It was not the ideal, sunny crisp fall day I’d hoped for…with clouds hanging low, I knew the spectacular views from the little mountain would be minimal. But, I would be passing through Charlottesville and wanted to stop at one of my favorite history places, Thomas Jefferson’s autobiographical masterpiece, his home Monticello.
I first visited while in elementary school and even then was enraptured by the place. I didn’t know what a renaissance man was exactly, but I knew Jefferson was someone I admired because of his curiosity about the world around him. Anyone who says “I cannot live without books,” gets my attention. He amassed thousands of books over his lifetime, and of course sold about 6,700 of them to start the Library of Congress after the British burned Washington. After that he assembled a “retirement library” of 1,000 books.
The last time I visited, seven years ago, a friend who works there had offered to give me a peek into the dome room. It didn’t happen because he was sick that day. About three years ago Monticello started offering behind the scenes tours – including all four floors of the house and the dome room. Now was my time to see that dome room. I applaud Monticello’s staff for wanting to make unfinished rooms accessible to visitors. Rooms that once were staff offices now offer visitors a peek into the quarters where four generations of Jefferson family members collided with each other and no doubt fought and lived above their famous patriarch. Sleeping space was always at a premium and privacy probably almost nonexistent.

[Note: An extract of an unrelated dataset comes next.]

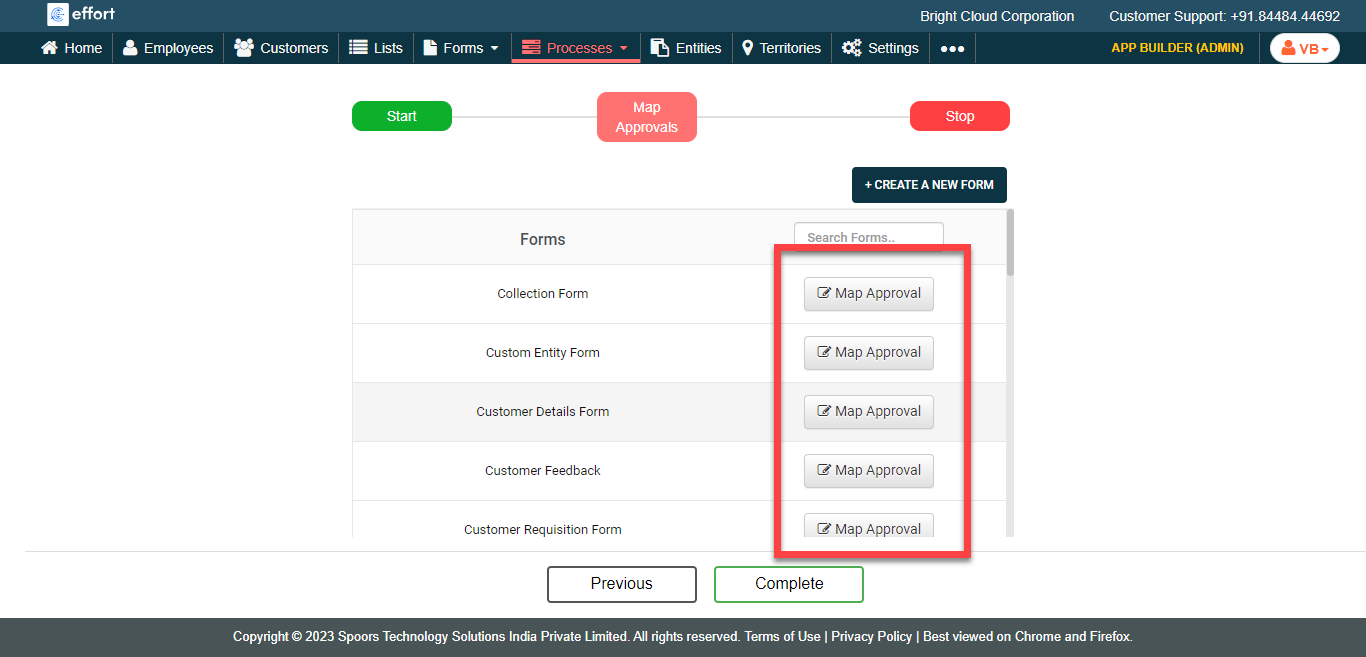The height and width of the screenshot is (657, 1366).
Task: Open the VB user profile dropdown
Action: pos(1304,48)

The 90-minute tour allowed our small group of seventeen or so access to the two 22-inch wide staircases on either end of the house. Thirty-seven steps in each one saved space and allowed family members and domestic staff to move around the house. No grand staircase in this place. Jefferson loved architecture and designed the house himself, based on designs by Palladio and other Italian influences, especially Roman influences. Yet, he borrowed French elements as well. The house is a mix of styles, ultimately classical yet unique in America.
His bedroom has skylights and has the look of a Roman temple. A lover of octagons, Jefferson designed octagonal rooms with inset beds to preserve space. Perhaps the quintessential octagon room is the dome room. While the group was not allowed to take photos inside the house, the one exception was the dome room. The crown of the house, this octagonal space features six large round windows and an oculus a the top. Hard to reach, it was not a practical space and most likely used for storage except for when one of his grandsons and his bride briefly lived there. Two granddaughters made a hideaway space in a small space off of the room, above the portico.

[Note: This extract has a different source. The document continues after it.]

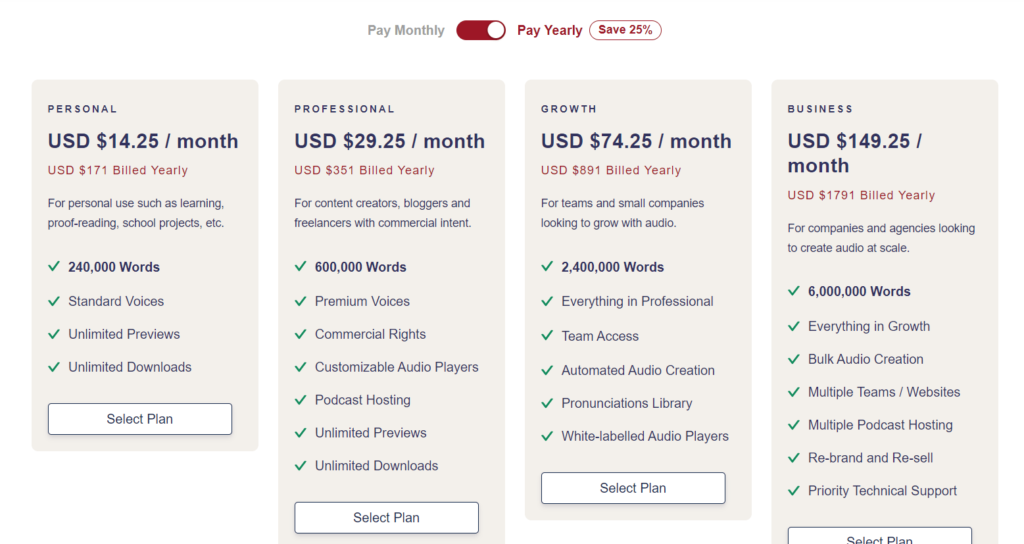Select Plan for the Growth tier
1024x544 pixels.
[633, 488]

The house was a work-in-progress for over forty years, as Jefferson built what is called Monticello 1 and then decided to make changes.
The Monticello staff are currently in the process of restoring the road system of the plantation to better interpret the dynamics of plantation life. And as always, they are experimenting with new ways to tell the stories of Mulberry Row, the industrial heart of the plantation where 140 or so enslaved people worked. A new reproduction slave cabin will help tell new stories.
I walked through the terraced vegetable garden admiring the variety of crops and drawn, as always, to the Garden Pavilion. With its sweeping view of the mountains beyond, it is a sublime spot to read and I can always imagine Jefferson sitting there with a good book learning about agricultural practices.
As I walked back to my car, a light rain started. The lush green of the rolling Piedmont landscape included hints of the fall color to come. I realized I was alone. It was closing hour. If only Jefferson could suddenly appear and tell me a little about the place he loved so dearly.